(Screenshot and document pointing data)
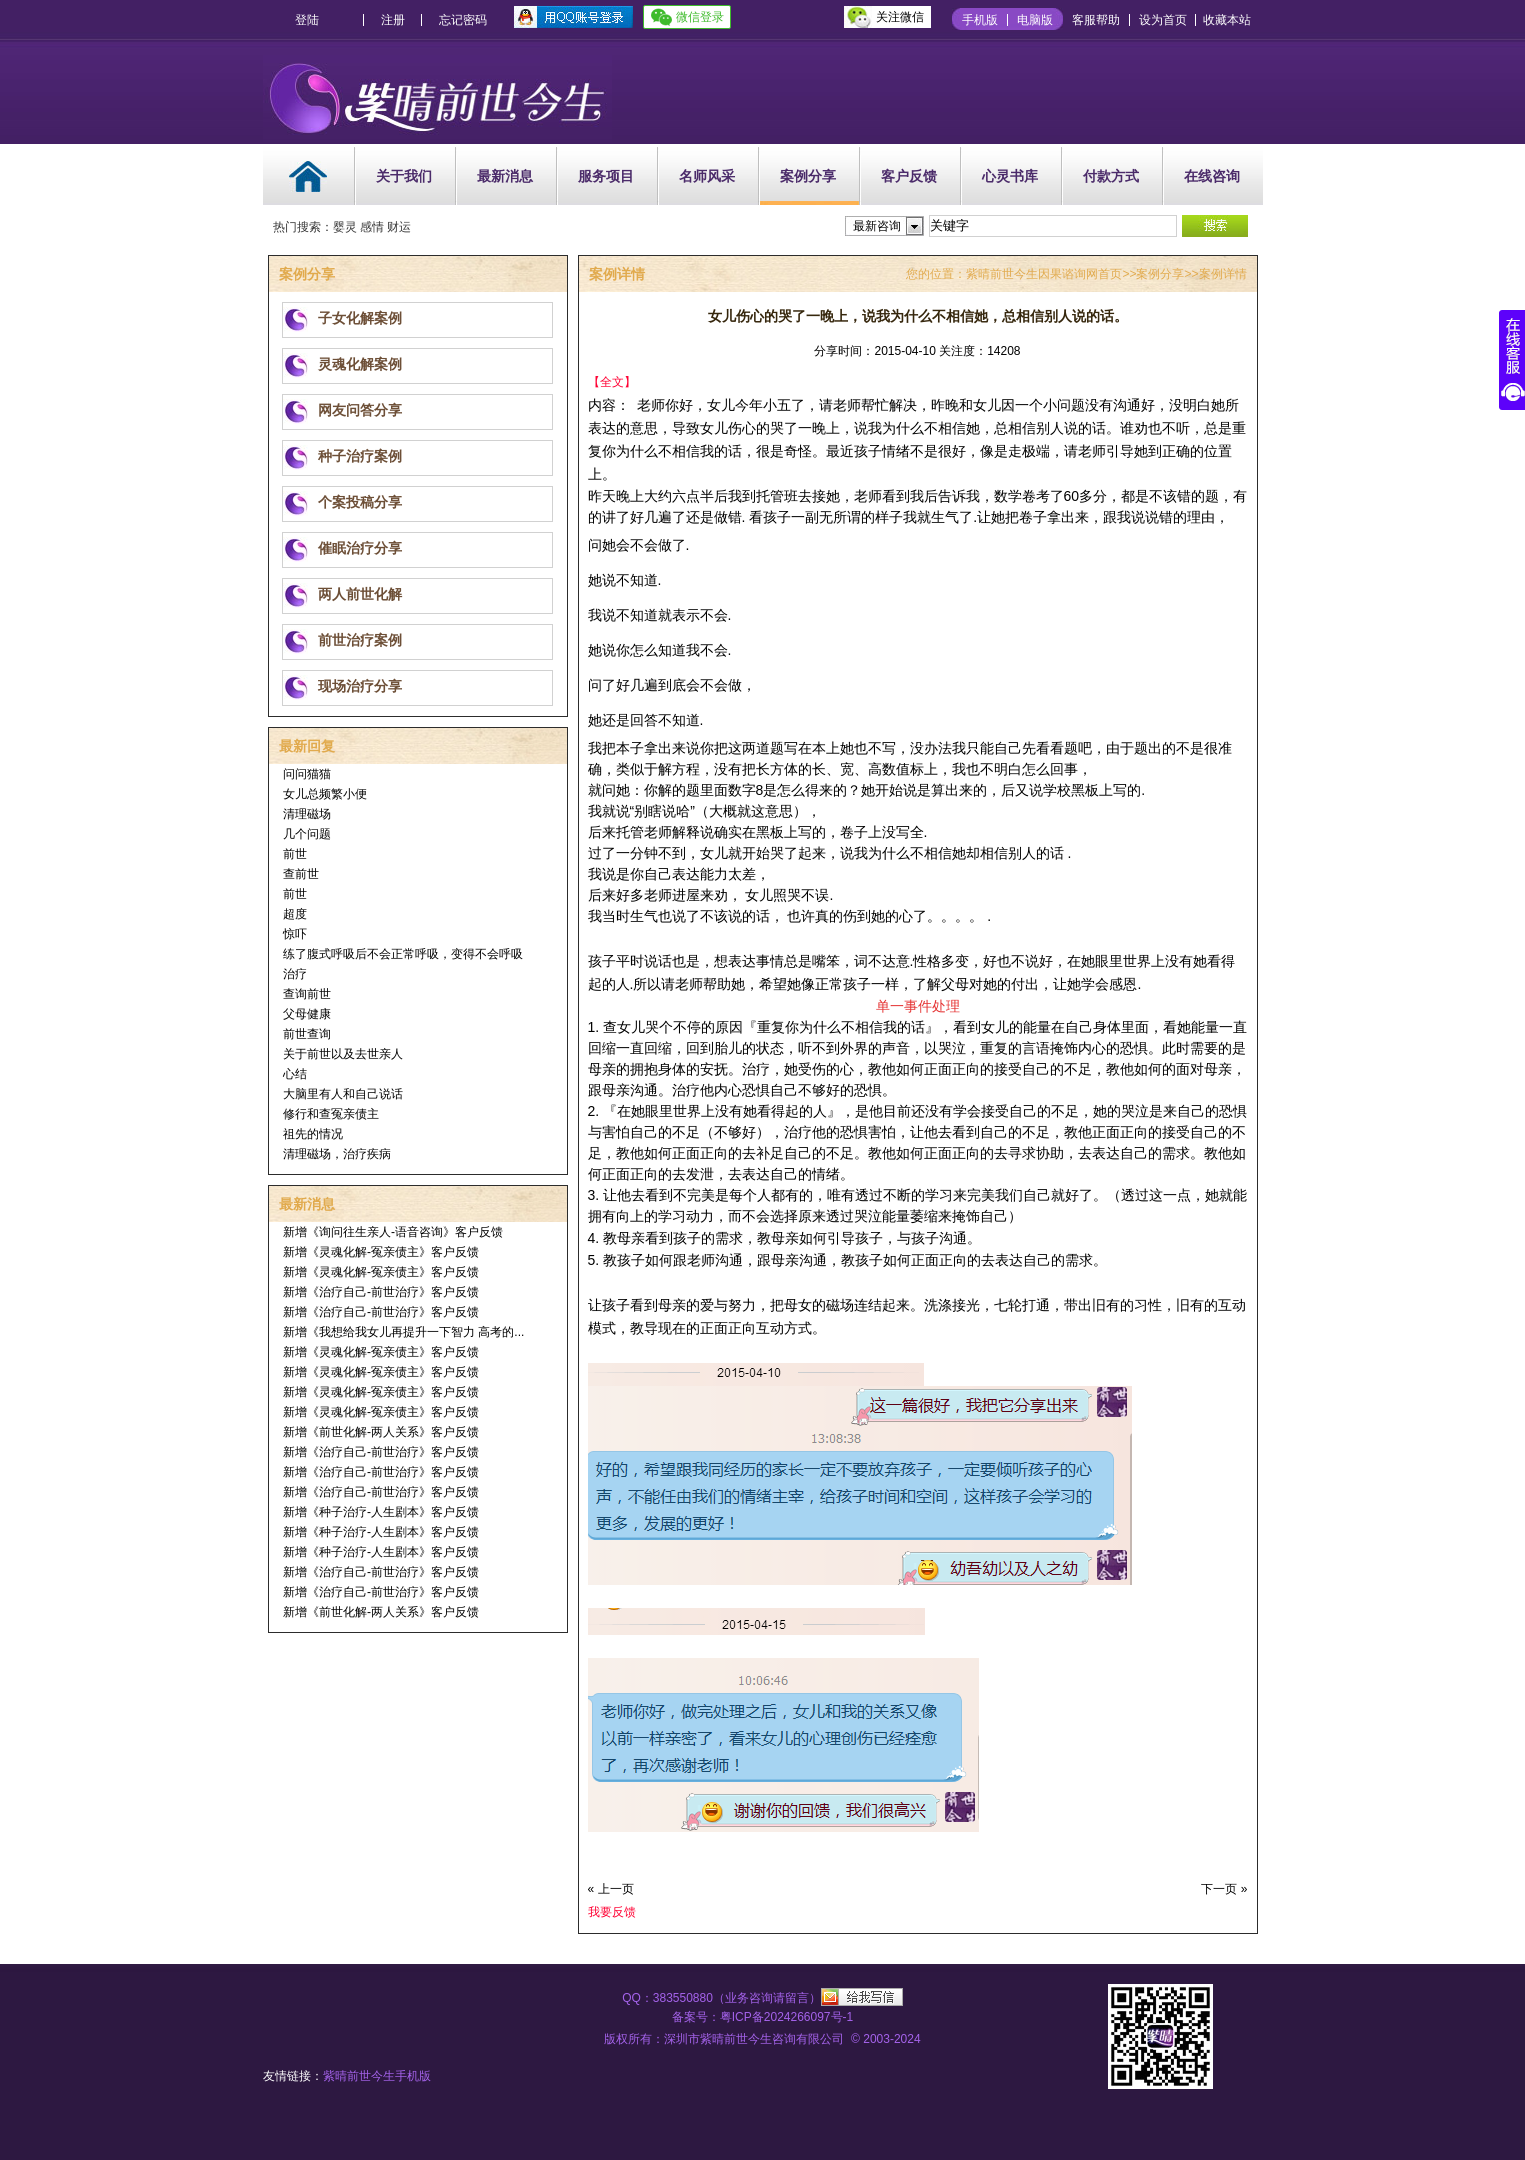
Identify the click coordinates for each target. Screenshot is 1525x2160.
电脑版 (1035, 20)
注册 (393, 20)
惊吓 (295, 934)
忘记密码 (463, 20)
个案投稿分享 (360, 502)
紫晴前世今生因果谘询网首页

→ **Short exercise**
Extract each line of the material above that contains the string "coordinates", matching uppercase and lowercase exactly.

→ **Written solution**
Identify the click coordinates for each target. Screenshot is 1525x2160.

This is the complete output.